Boost logo

Boost Users :

Subject: Re: [Boost-users] intrusive data structures with custom pointer class
From: Matei David (matei_at_[hidden])
Date: 2014-02-10 18:49:24


On Fri, 07 Feb 2014 16:00:31 -0500
boost-users-request_at_[hidden] wrote:

> Message: 6
> Date: Fri, 07 Feb 2014 22:00:23 +0100
> From: Ion Gazta?aga <igaztanaga_at_[hidden]>
> To: boost-users_at_[hidden]
> Subject: Re: [Boost-users] intrusive data structures with custom
> pointer class
> Message-ID: <52F54967.9020704_at_[hidden]>
> Content-Type: text/plain; charset=ISO-8859-1; format=flowed
>
> El 06/02/2014 23:52, Matei David escribi?:
> > Hi,
> >
> >
> > I would like to use some boost::intrusive data structures (lists and
> > trees) in a project I'm working on, but I ran into trouble trying to
> > customize the existing classes to my needs. I decided to post my
> > problem here, in case somebody knowledgeable of boost::intrusive
> > *implementation details* can assist me. Thank you in advance.
>
> Hi Meti,
>
> You have a lot of questions, I hope I can answer most of them.
>
> > Background:
> >
> > In the project I'm working on, I need to manage a large number of
> > objects in memory. The data is dynamic, so I need to be able to
> > alloc&dealloc objects, in addition to keeping the objects in various
> > lists&trees (for which I'm trying to use boost::intrusive). The RAM
> > usage is large (think, >100GB), but the number of objects is smaller
> > than 2^32. So one thing I'd like to do is to replace 8-byte raw
> > pointers with 4-byte offsets into a deque. Doing this would solve
> > the alloc/dealloc part. However, I now need to customize
> > boost::intrusive containers to work with these 4-byte offsets
> > instead of raw pointers.
>
> I guess the deque is a global object, right. What do you mean with
> "offset" into a deque? It's the offset passed to "deque::operator[]"?

Hi and thanks for the reply.

Contrary to some of the things you said, I found a way to (partly?)
implement my specific use case with boost::intrusive. However, I have
some concerns:

- I only tested a small part of the boost::intrusive functionality
  with my customizations, so my success might be superficial.
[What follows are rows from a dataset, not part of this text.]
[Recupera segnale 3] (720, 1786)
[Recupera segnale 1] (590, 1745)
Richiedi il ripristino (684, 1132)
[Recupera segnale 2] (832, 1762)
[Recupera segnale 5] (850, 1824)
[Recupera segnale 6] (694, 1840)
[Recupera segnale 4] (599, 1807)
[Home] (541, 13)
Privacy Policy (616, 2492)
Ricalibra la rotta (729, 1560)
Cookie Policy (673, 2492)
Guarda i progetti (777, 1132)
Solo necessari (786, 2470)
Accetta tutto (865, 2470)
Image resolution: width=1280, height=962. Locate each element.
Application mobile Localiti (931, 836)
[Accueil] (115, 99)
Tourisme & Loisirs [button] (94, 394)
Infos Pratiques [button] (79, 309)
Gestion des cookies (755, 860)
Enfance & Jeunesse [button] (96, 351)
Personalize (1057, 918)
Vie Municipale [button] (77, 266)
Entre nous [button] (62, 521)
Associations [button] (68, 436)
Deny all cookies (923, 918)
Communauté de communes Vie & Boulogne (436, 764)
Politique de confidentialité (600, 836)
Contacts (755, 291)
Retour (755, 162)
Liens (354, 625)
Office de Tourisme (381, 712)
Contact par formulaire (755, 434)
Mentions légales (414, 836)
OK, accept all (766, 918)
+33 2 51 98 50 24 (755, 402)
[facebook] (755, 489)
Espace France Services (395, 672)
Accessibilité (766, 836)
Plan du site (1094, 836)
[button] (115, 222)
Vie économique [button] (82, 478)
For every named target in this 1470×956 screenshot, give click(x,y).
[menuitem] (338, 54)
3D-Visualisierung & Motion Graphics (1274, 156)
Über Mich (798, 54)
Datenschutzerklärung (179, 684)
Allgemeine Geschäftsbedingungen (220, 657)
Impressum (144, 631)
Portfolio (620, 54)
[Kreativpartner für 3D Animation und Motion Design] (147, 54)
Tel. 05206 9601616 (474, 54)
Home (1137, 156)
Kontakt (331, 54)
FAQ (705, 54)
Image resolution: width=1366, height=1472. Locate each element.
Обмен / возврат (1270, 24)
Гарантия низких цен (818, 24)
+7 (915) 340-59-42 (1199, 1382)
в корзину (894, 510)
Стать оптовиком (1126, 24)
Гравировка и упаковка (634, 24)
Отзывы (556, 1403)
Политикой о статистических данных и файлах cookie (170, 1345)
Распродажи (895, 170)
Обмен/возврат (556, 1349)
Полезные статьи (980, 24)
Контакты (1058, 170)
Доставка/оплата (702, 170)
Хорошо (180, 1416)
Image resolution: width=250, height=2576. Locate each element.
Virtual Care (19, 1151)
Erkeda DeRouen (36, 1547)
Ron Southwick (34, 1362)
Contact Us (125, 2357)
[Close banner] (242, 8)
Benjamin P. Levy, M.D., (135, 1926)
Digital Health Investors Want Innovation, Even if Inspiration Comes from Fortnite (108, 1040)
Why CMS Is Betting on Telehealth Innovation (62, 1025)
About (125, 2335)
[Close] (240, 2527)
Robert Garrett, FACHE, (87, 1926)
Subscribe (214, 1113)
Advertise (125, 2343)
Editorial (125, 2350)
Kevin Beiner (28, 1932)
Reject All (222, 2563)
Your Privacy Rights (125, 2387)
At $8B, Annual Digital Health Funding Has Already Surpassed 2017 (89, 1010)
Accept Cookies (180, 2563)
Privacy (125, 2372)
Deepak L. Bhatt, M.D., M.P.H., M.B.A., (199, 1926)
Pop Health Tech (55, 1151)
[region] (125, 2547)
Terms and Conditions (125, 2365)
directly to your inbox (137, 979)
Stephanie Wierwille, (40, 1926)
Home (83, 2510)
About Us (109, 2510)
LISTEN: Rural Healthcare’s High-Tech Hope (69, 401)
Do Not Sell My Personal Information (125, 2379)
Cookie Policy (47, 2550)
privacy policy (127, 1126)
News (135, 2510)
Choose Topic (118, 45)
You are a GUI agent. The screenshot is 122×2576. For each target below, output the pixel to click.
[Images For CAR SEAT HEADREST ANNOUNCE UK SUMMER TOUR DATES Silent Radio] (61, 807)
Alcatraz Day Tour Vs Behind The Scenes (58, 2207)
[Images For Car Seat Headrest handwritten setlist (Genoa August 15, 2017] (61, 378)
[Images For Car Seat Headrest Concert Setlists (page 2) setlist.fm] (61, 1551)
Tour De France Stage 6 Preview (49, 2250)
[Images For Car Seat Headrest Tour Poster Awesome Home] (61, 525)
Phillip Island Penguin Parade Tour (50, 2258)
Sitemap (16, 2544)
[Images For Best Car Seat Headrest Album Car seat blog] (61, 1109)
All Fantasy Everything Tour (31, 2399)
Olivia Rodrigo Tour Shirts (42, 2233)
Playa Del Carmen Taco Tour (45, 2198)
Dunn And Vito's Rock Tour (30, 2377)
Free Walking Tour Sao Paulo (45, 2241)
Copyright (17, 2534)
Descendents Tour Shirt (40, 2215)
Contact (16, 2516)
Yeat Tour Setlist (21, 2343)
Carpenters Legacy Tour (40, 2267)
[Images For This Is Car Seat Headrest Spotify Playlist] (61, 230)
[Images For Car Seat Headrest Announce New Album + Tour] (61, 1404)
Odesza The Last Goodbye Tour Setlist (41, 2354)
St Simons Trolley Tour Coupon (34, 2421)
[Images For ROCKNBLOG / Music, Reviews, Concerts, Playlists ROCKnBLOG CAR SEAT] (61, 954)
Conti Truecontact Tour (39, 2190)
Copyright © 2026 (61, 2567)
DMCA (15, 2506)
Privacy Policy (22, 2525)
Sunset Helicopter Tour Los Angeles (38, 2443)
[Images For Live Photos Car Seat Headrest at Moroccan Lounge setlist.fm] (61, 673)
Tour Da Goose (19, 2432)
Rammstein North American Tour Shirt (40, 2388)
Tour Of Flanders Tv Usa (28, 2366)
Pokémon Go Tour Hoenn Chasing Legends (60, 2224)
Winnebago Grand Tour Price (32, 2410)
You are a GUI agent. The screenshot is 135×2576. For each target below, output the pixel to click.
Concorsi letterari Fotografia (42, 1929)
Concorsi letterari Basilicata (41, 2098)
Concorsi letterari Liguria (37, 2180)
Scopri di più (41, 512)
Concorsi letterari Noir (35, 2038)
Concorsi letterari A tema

Could you
  have a look and make an informed guess as to how stable this is?

- I am concerned that further boost updates might inadvertently break
  my customizations, and I would hate to list =1.55 as a specific
  dependency (as opposed to >=1.55). I understand this can never be
  fully avoided, but I'm hoping you could decide to support my use
  case, either officially by including it in the code base and the docs,
  or at least non-officially by being aware of it.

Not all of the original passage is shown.